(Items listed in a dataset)
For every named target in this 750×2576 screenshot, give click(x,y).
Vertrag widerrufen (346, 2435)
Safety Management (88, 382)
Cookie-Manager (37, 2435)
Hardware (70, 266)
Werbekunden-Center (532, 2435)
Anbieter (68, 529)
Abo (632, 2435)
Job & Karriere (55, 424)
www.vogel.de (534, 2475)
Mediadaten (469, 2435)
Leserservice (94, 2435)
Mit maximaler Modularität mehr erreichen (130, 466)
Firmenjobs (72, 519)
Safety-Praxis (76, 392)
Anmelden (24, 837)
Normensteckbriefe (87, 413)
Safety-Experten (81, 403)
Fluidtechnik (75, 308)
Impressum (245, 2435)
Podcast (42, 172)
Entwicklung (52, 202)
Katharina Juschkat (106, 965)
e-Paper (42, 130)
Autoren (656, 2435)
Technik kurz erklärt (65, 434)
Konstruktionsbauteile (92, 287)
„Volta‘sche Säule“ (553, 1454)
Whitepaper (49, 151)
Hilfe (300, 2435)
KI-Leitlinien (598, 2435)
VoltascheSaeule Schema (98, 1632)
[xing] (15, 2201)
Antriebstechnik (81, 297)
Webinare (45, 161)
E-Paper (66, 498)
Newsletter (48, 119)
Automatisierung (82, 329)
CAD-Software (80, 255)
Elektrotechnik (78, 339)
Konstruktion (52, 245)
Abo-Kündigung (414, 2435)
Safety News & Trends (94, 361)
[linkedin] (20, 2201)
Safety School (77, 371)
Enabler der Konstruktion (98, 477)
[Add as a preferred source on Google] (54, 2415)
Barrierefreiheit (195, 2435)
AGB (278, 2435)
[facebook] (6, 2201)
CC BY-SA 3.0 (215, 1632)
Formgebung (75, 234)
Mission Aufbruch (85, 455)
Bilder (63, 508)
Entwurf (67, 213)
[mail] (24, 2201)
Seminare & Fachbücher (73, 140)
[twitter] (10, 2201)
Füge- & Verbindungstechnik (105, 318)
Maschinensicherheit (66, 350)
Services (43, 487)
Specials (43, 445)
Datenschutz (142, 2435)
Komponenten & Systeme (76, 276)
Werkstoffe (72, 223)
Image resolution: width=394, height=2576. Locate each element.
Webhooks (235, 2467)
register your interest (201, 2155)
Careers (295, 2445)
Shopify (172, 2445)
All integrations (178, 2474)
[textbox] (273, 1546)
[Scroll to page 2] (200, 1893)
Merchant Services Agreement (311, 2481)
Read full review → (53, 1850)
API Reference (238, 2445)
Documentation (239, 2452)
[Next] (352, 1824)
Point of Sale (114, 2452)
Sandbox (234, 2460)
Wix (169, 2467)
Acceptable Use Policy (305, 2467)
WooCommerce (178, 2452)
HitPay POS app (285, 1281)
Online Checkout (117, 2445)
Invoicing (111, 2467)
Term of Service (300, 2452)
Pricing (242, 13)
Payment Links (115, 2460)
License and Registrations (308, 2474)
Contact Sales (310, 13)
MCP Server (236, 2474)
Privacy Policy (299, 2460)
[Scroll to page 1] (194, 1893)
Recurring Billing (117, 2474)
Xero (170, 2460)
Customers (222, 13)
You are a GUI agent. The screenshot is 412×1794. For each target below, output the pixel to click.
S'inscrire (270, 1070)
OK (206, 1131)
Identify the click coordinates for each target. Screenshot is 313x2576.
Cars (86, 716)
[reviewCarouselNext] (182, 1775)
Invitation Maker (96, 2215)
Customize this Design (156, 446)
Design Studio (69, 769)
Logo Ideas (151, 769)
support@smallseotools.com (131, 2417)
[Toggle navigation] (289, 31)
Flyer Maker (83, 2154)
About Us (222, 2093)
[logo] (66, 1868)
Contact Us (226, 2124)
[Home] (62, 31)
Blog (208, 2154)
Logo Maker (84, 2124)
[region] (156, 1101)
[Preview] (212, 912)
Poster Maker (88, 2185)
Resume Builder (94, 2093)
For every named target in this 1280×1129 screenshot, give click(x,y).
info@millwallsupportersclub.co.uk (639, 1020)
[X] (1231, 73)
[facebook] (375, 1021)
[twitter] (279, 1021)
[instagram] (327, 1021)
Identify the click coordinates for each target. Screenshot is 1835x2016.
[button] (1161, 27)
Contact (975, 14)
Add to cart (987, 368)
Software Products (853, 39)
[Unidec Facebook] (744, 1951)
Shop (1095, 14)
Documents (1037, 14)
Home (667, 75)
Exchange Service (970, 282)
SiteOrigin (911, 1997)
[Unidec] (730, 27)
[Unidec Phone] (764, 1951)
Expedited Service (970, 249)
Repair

What you need to do:
The answer must be every line of the records that holds the string "Design".

Task answer:
Customize this Design (156, 446)
Design Studio (69, 769)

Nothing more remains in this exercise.